By using such language Pentzikis rids his spiritual experience of any idealism.  This purification enabled him to appropriate popular ecclesiastical experience in its material and practical expression: buildings, texts, icons, and daily customs.  He identifies the Greek Orthodox tradition with its material expression of popular piety, the details of a popular faith insignificant to the "objective" observer.
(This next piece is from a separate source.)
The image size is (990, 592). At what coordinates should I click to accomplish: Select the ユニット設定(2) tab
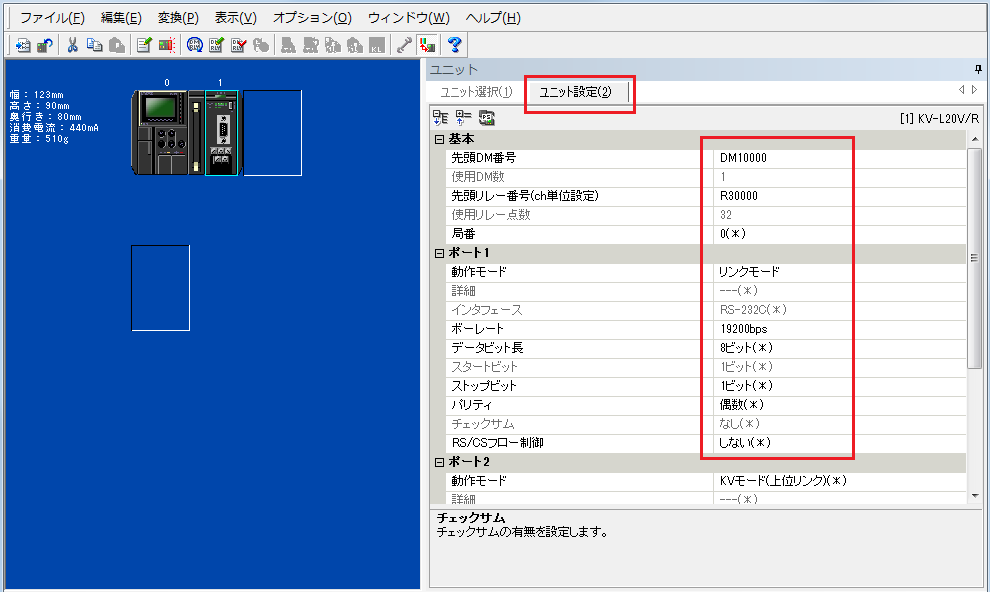[578, 92]
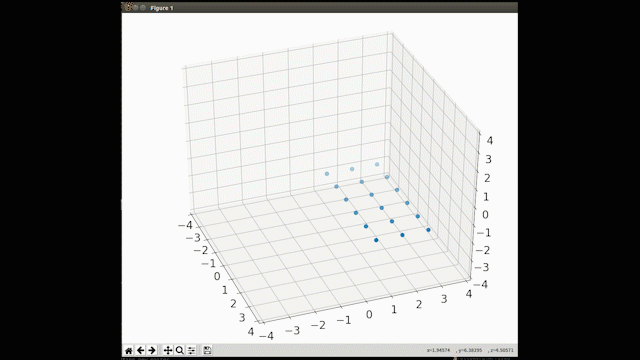
Task: Click the lowest dark blue scatter point
Action: click(x=376, y=240)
For example, Greek Church buildings for Pentzikis are not simply an aesthetic interpretation of theological symbolism.  They express the relationship between the artist – and every believer – and the tangible reality of creation, which is ultimately a relationship with the Creator.  Even the hymns are not simply poetic expression of metaphysical truth but express a dense feeling of erotic experience of communion with the persons of Christ, the Theotokos, and the saints.  The physical sense of this communion is the central motif linking the chain of recollections in Pentzikis’ monologue.

Orthodoxy and the West
(pg. 261 & 262, trans. By Peter Chamberas and Norman Russell. HCHC Press, 2006)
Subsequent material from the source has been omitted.